Excerpt to read:
········
Mike Masnick (profile) says:

Re: Re: Re:3 We must test this theroy about rapid advancements in research.

More importantly, how do you not have a profile/Insider badge?

Mike…you don’t comp your parents?

Good point. Well, they so rarely comment. They did get a free (signed) copy of the book, as well as some hoodies, so they did okay… But, yeah, I’ll see about getting them insider accounts.

B. Nicholson (profile) says:

Theft is the problem, not the solution

The problem is that marauders determined to steal ideas hunt down thinkers and steal their ideas. The odd thing is that this is not illegal, it’s not even considered immoral!
Suppose you have an idea and post it on the internet. Some hunchback at a university takes it, writes it up, and publishes it as his/her own. Now, your idea is out there, true, but who cares? It’s the hunchback who gets the patent instead of jail time.
We need to imprison people who file fraudulent or false claims of any kind with the government. We need a tracking system.
I have provided more than 3 trillion dollars worth of economic enhancement to the USA. My ideas carry tens of thousands of high paying US jobs. Millions of American families have profited from my works. (e.g. HOPE Scholarships–college for millions, Avatar, Titanic, Inception, 6th Sense, Forrest Gump, Wag the Dog, Star Wars, E.T.) If I had one tenth of one percent of the profits that my ideas have provided to humanity, I would have my own lab and we could get some real progress made. As it stands now, I linger in squalor. I had to run an experiment with human blood in my back yard to discover the cause of atherosclerosis.
Is our society so broke that the best and brightest among us must languish in poverty, without hope, lost and forlorn?

Dark Helmet (profile) says:

Re: Theft is the problem, not the solution

Two things:

1st — If you have the resources at hand required to access the internet, you are not in poverty

2nd — I did some backchecking on you, Bubba. Are you intentionally that creepy or does it just come naturally to you?

http://www.google.com/search?q=bubba+nicholson&hl=en&rlz=1G1GGLQ_ENUS304&prmd=vo&ei=qKdlTIvSDYT58Aa2lLm3CA&start=0&sa=N

vivaelamor (profile) says:

Re: Re: Theft is the problem, not the solution

“1st — If you have the resources at hand required to access the internet, you are not in poverty”

Subjective statement I know, but I’d point out that there are plenty of people (in the UK at least) who are on benefits only income and in substantial debt while still paying for broadband. I’d wager that there are less young people in poverty without internet access than without a land-line phone.
········
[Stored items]
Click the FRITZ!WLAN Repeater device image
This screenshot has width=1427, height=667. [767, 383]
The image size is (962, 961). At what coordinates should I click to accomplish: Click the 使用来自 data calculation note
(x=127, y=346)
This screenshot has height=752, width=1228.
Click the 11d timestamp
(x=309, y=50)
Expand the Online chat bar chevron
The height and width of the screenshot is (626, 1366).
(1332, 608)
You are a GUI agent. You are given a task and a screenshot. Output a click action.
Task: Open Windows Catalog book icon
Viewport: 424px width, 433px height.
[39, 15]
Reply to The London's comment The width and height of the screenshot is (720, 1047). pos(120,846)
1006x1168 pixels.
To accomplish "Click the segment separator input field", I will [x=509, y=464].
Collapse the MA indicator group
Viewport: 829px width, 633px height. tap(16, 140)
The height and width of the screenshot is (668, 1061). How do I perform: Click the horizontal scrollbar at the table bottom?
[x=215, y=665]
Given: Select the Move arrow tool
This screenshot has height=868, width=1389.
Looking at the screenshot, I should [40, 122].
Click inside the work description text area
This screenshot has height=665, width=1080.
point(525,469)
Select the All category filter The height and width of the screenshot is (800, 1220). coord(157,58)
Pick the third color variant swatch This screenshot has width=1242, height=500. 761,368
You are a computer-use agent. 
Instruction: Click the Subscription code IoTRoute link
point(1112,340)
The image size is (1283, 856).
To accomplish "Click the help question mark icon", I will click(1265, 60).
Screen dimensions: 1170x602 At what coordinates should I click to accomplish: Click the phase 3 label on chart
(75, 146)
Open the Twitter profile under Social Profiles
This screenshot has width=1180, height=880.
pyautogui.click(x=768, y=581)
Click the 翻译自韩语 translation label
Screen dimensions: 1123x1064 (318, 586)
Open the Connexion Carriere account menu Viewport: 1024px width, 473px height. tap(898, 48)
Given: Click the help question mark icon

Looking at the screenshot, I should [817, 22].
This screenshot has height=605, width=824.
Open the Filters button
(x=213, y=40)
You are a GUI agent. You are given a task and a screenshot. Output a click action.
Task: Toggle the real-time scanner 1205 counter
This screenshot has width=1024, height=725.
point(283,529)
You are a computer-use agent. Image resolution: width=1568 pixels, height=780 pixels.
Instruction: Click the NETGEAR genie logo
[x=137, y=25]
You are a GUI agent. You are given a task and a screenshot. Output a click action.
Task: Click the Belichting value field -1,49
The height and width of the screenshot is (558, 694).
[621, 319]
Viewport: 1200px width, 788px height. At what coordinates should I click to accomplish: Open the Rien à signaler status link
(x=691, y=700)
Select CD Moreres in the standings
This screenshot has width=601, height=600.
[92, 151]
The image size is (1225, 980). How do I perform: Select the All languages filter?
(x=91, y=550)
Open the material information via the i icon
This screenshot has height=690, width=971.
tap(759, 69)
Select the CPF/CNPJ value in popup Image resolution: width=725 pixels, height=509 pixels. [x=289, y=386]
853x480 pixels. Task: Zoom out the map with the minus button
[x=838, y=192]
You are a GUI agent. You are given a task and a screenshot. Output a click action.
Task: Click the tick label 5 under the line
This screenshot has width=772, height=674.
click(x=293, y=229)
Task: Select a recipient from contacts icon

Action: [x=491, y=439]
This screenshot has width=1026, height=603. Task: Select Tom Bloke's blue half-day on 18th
········
Work task 1: In the comment thread, what experiment does B. Nicholson say he had to run in his back yard?
Work task 2: Give again from the comment thread the part that opens with the words containing "Re: Re: Re:3" and closes with "comp your parents?".
Work task 3: Proceed with the comment thread from the point where it stops.

Answer section 1: An experiment with human blood, to discover the cause of atherosclerosis.

Answer section 2:
Re: Re: Re:3 We must test this theroy about rapid advancements in research.

More importantly, how do you not have a profile/Insider badge?

Mike…you don’t comp your parents?

Answer section 3:
Anonymous Coward says:

I do not believe that Bayh-Dole is a “flawed” law in the sense that there are good and valid policy reasons underlying why it was crafted in the first place.

That said, I do believe that in far too many circumstances the law is being used in a manner for which it was not intended.

For example, it was not intended to turn universities into profit centers, with the inevitable result that public disclosure of research results can be delayed. Nor was it intended to turn our national laboratories (e.g., Sandia, Oak Ridge)into profit centers.

Based upon my experience, Bayh-Dole has had little, if any, impact upon private sector companies performing work under federal funding agreements. It is federal agencies and many public institutions who have latched on to the law and steered it in unintended directions.

John Doe says:

Big Pharma are (not surprizingly) more interested in treating your symptoms than curing your disease.
Afterall, you can treat someones symptoms their whole life, but you can only cure them once.

As amazing as this is, it is not an area where ‘the market will regulate itself’, medical research needs to be public domain if we actually want to cure rather than manage diseases.

Gene Cavanaugh (profile) says:

Technology advances

Good article, but again, too extreme. The truth isn’t at one extreme or the other, but, as with most things, in the middle.
Certainly, government funded research (or any research, IMO) should NOT have IP protections available, and the Bayh-Dole act proves it.
Even so, there are places where IP is very appropriate, and does advance the art, and I am proud to be an IP attorney in that area.